/alexa-topsites

A sample python app for interacting with Amazon's Alexa Top Sites service

Primary LanguagePythonMIT LicenseMIT

Alexa Top Sites Analyzer

A sample python 3 app for interacting with Amazon's Alexa Top Sites service.

Installation and Setup

First, you'll need to set up an AWS account and get your key ID and secret key. They will be needed as inputs to the program. NOTE: keys created for an IAM user are not supported for this service and will not work! You will need to generate keys for your AWS root account, even though this is goes against recommended best practices. See this article for details.

Next, with your AWS root account, you'll need to opt-in to the Alexa Top Sites service using this site.

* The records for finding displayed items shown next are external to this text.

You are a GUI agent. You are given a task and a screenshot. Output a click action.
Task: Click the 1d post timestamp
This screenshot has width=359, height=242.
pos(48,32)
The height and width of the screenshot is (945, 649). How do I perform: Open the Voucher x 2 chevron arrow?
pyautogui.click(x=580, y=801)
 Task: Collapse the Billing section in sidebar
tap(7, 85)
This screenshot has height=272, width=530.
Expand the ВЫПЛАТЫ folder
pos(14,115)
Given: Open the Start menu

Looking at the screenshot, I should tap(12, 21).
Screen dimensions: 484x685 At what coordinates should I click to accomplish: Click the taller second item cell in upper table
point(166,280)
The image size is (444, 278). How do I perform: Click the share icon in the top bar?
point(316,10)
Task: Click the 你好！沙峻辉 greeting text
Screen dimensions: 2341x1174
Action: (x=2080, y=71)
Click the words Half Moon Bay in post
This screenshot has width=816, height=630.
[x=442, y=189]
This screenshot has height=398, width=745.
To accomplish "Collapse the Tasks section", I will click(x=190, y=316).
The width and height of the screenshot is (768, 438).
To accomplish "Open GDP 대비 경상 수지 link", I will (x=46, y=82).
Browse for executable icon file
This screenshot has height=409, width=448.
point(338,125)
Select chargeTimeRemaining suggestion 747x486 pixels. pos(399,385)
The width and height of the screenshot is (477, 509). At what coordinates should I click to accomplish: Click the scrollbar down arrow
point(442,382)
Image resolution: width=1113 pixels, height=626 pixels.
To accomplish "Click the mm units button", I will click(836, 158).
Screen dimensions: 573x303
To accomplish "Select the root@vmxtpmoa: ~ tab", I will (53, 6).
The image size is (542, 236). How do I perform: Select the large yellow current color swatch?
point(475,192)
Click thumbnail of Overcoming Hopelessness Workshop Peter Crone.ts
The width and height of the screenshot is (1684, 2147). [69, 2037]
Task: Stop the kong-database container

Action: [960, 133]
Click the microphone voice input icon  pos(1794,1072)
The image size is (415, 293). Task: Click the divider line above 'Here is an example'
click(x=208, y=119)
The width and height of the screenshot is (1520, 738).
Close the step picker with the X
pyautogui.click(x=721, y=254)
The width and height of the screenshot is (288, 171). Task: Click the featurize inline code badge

Then, clone the repo and set up the app. This assumes you already have Python 3.6 installed somewhere on your system. Run the following commands to do this:

git clone git@github.com:killthrush/alexa-topsites
cd alexa-topsites
python3 -m venv venv
source venv/bin/activate
venv/bin/pip install -U -r requirements.txt

Lastly, to run the app, you may use the following from the root of the repo:

python src/main.py -k <AWS-KEY-ID> -s <AWS-SECRET-KEY>

Discussion

A few interesting points and observations:

  1. That IAM issue mentioned in the Setup section above was a real gotcha. For a long time I thought I was just not following the signing process properly, but it just turned out to be rejecting my account because the service wasn't supported except by Root.
  2. This was my first attempt to use python 3.6 for a project. Several things were tricky, but were solvable: making sure to use pip from inside venv e.g. venv/bin/pip install vs pip install. On my setup, this made a difference. Also, my version of pycharm 5 did not support async/await syntax, so I needed to grab a free trial of the latest version.
  3. Asyncio is awesome. Very similar to using promises/generators in javascript and the TPL in C#.NET. But there's just enough different to make things interesting. This analyzer is a good use case for a high degree of parallelism.
  4. A few of the domains on the list seemed to be unreachable for some reason. A few also time out regularly, and some also have encodings that don't seem compatible with utf-8. But most of the sites work just fine. If this was production code, I'd probably dig in a bit more on the edge cases.
  5. There's a staggering number of headers out there in the wild. There are plenty of the usual suspects (like Content-Type) but a long tail of X- style custom headers that do who knows what.
  6. Calculating time with async is tricky. I left some comments in the code - adding up all the scan durations gives me a different answer in terms of milliseconds. It's in the right ballpark, but it's off by just enough to make me scratch my head and wonder what I'm doing wrong.
  7. Overall, the asyncio approach works well to make this a pretty fast scan - it takes between 2-3 minutes on average.